Central Lyapunov exponent of partially hyperbolic diffeomorphisms of $\mathbb{T}^3$

TL;DR

This paper constructs volume-preserving partially hyperbolic diffeomorphisms on the 3-torus with atypical central Lyapunov exponents, including examples with opposite behavior to their linearization and zero exponents almost everywhere.

Contribution

It introduces new examples of partially hyperbolic diffeomorphisms on $ oro{3}$ with unusual central Lyapunov exponent behavior, challenging existing expectations.

Findings

Existence of volume-preserving partially hyperbolic diffeomorphisms with opposite central Lyapunov behavior to linearization.
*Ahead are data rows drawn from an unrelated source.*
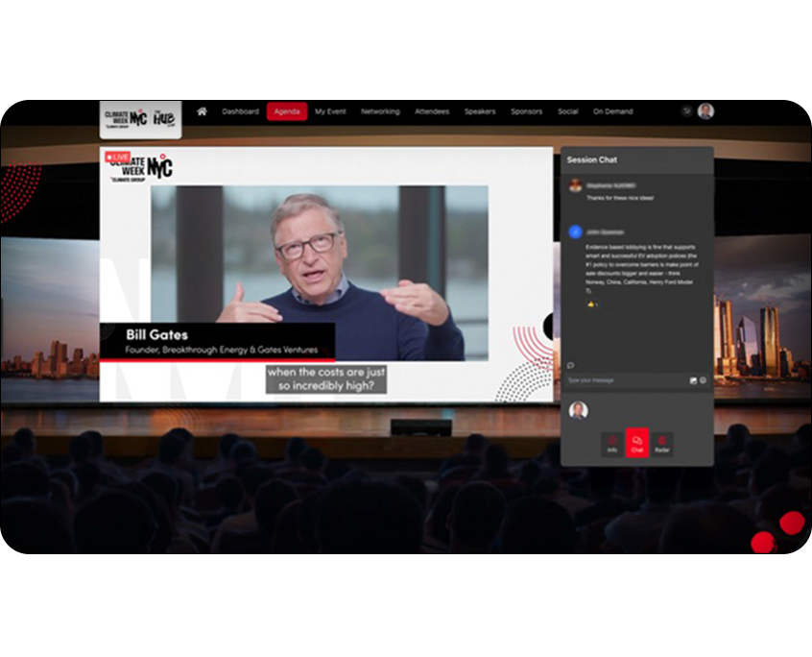Browse On Demand content
Image resolution: width=812 pixels, height=657 pixels.
point(612,111)
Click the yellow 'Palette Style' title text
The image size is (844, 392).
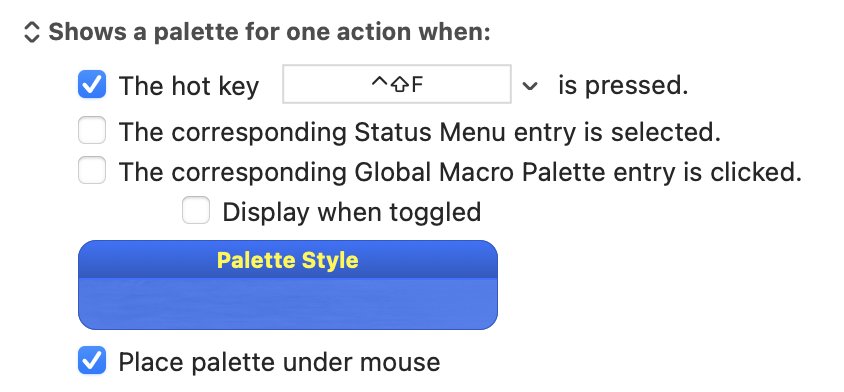(x=287, y=260)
Construction of examples with zero central Lyapunov exponent almost everywhere.

Examples are isotopic to Anosov diffeomorphisms with non-compact central leaves.

Abstract

In this paper we construct some "pathological" volume preserving partially hyperbolic diffeomorphisms on $\toro{3}$ such that their behaviour in small scales in the central direction (Lyapunov exponent) is opposite to the behavior of their linearization. These examples are isotopic to Anosov. We also get partially hyperbolic diffeomorphisms isotopic to Anosov (consequently with non-compact central leaves) with zero central Lyapunov exponent at almost every point.